• [ASSIGNED TASK] Pictures are not part of the copy. Set down exactly the lines from the one containing "Viewport: 1365px width, 859px" through the last line of the material below.

• [TASK INPUT]
+===+

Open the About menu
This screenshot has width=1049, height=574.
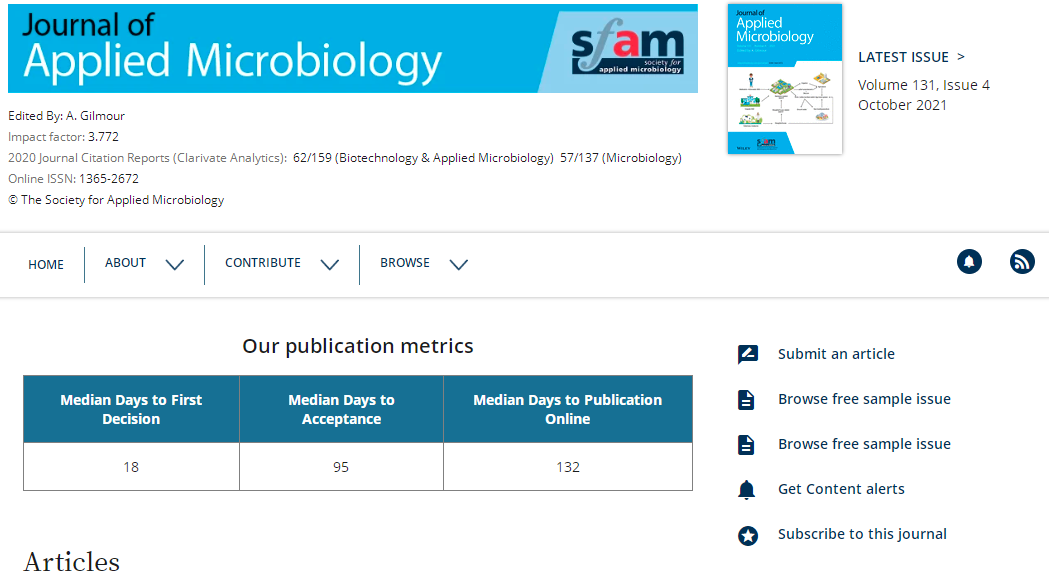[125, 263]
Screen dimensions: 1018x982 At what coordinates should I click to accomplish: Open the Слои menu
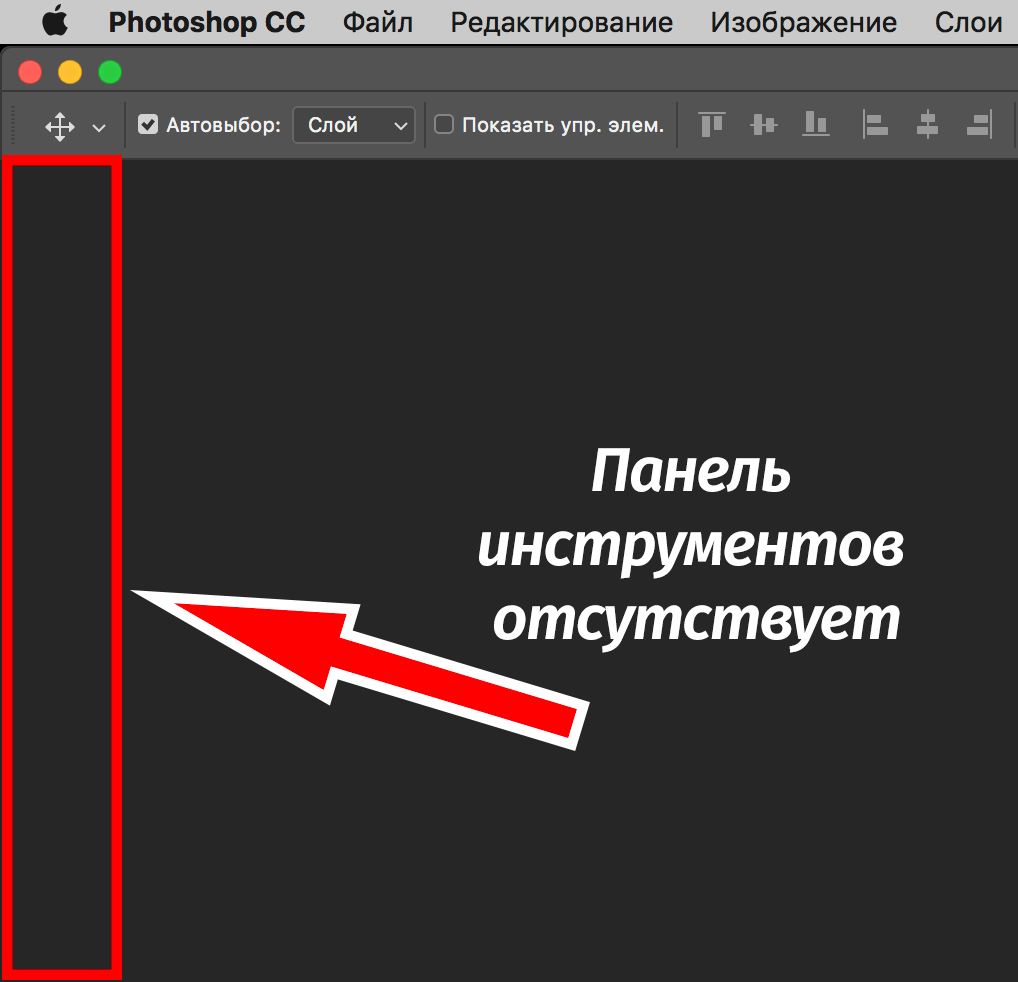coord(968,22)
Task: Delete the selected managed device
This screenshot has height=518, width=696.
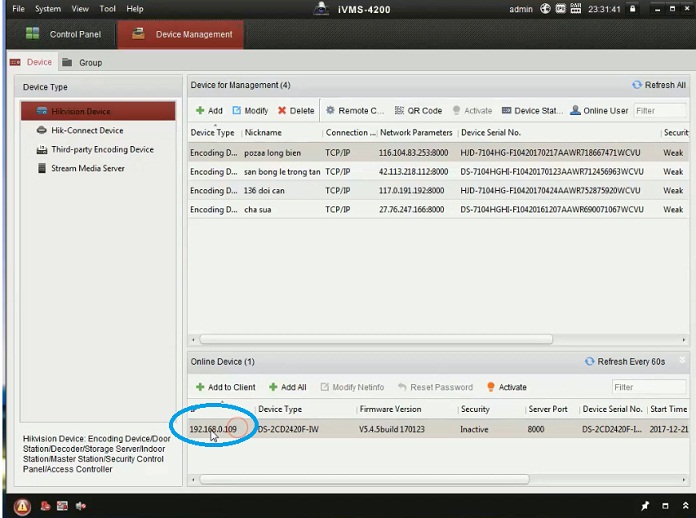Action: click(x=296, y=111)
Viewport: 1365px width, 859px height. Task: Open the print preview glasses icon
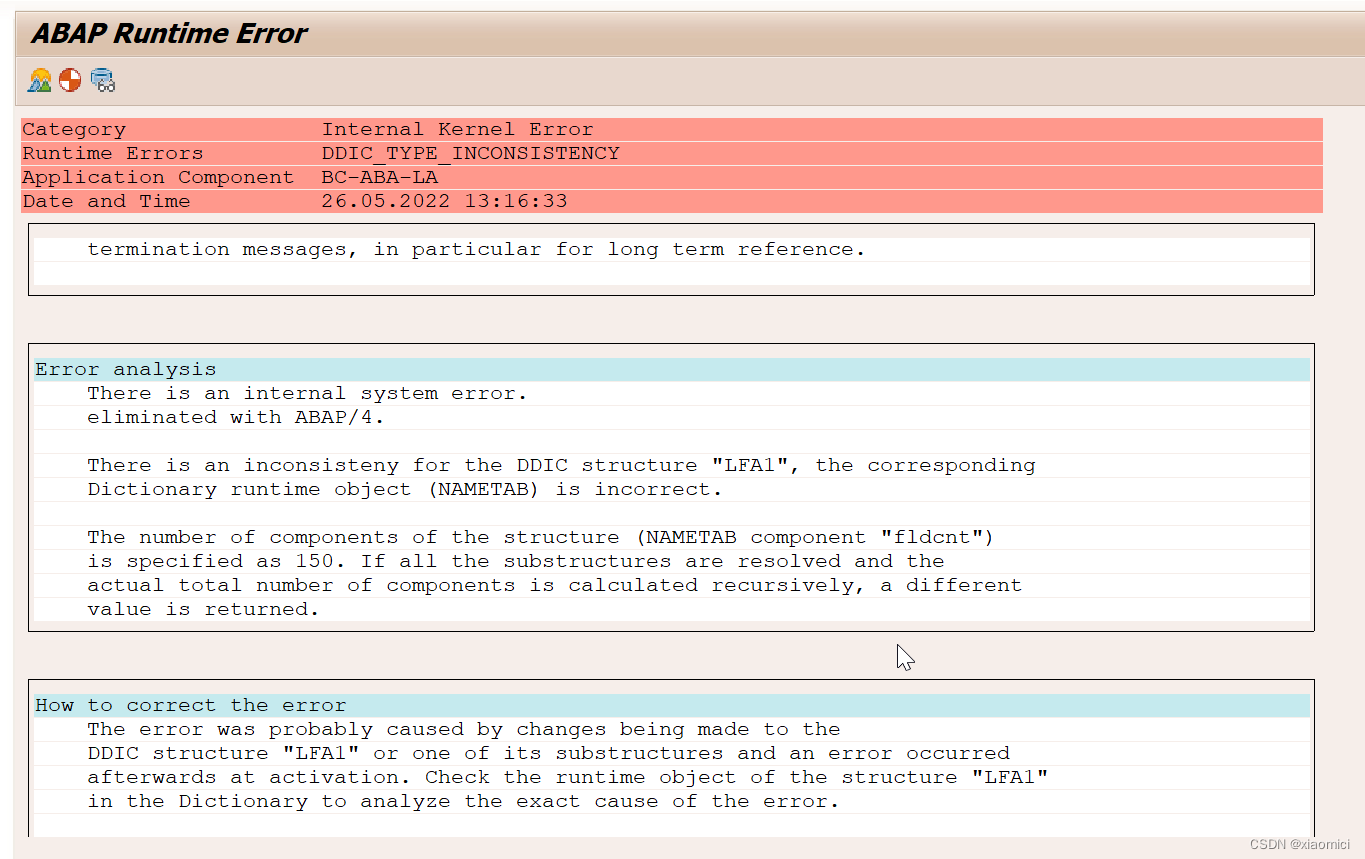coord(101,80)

+===+

• [SOLUTION TO THIS PROBLEM]
Viewport: 1365px width, 859px height. Task: Open the print preview glasses icon
coord(101,80)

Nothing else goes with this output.